### Selected extract
Bradley Manning case stretches credibility of US computer fraud law - Libertatea
http://www.theguardian.com/technology/2013/aug/04/bradley-manning-case-credibility-computer-fraud-law
======
jacquesm
It's interesting he brought up My Lai
([http://en.wikipedia.org/wiki/My_Lai_Massacre](http://en.wikipedia.org/wiki/My_Lai_Massacre)),
there are more recent examples from Iraq that could be used just the same.
Immunity from war crimes seems such a weird concept. I think it is the flip
side of aggressively prosecuting whistleblowers, it sends a signal to the rest
of the people in the employ of the government. 'Even if you do this, we'll
protect you' and 'If you do this, we'll hound you forever'. It would be quite
refreshing to see a nation-state prosecute its military and contractors
(mercenaries, really) suspected of war crimes with the same zeal with which
they target whistle-blowers.

Regarding the charges relating to computer fraud: This is like wire fraud.

### Your task
Pick up the forum thread on the Bradley Manning case and computer fraud law after its last sentence and keep writing in the same commenter's voice. None of the data is required for this.

### Raw data
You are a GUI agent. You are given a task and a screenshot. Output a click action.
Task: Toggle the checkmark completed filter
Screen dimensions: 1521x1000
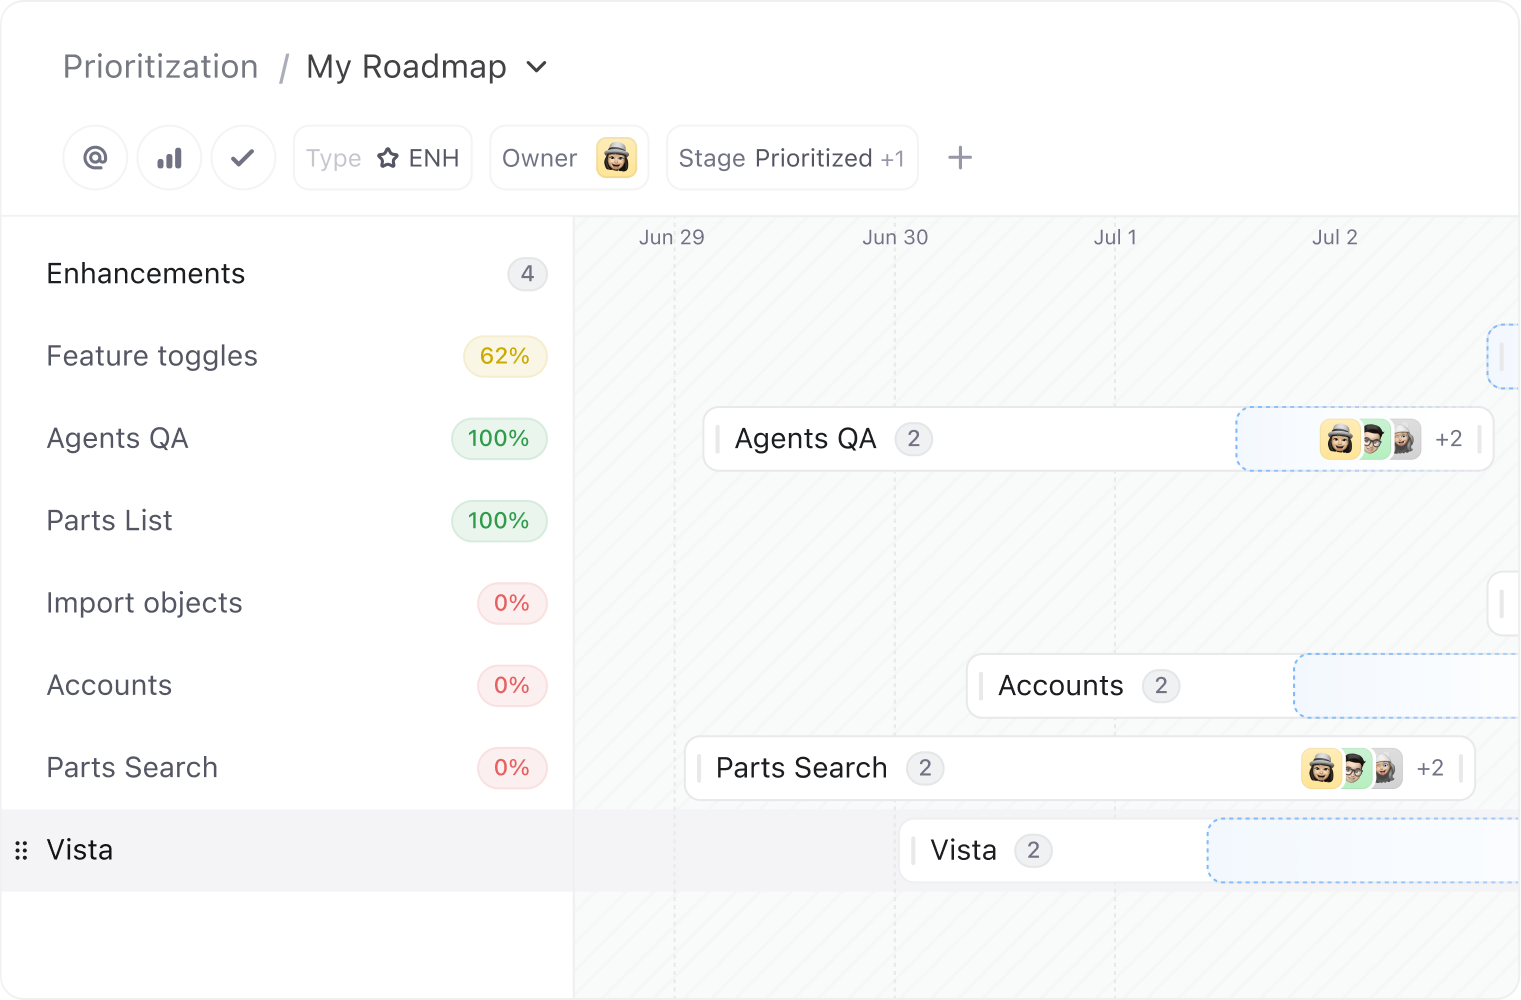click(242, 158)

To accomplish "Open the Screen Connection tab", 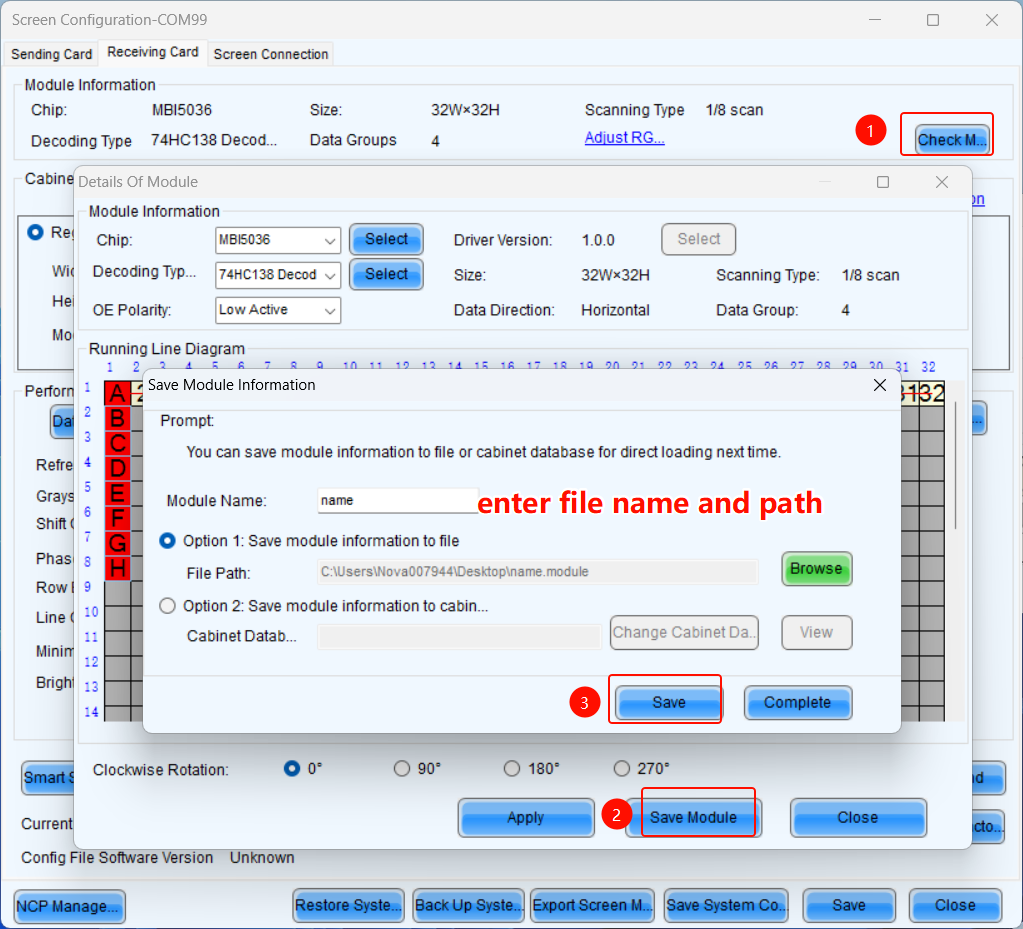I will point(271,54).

### Reply
It's apparently pretty hard to do anything illegal in the USA without getting
a charge of mail / wire fraud attached to it. I figure anything that involves
a computer and that displeases someone in an official position is grounds for
a computer fraud case. So I think the writers assertion that mailing the same
documents in paper form would have had a different effect is wrong. The only
thing that I think would change is that computer fraud would be replaced by
mail fraud.

Manning is being charged with all this mostly because he embarrassed the US
administration, not because of any fraud or real life fall out (contrary to
earlier claims of lives put at risk and deaths related to the leaks no
specific death has been positively linked to the leaks and any such claims
were retracted during the case). The Image of the USA has been damaged, the
recent NSA leaks damage it further. Instead of asking itself how to remedy the
root causes an example is made out of those that stood up. Business as usual,
unfortunately.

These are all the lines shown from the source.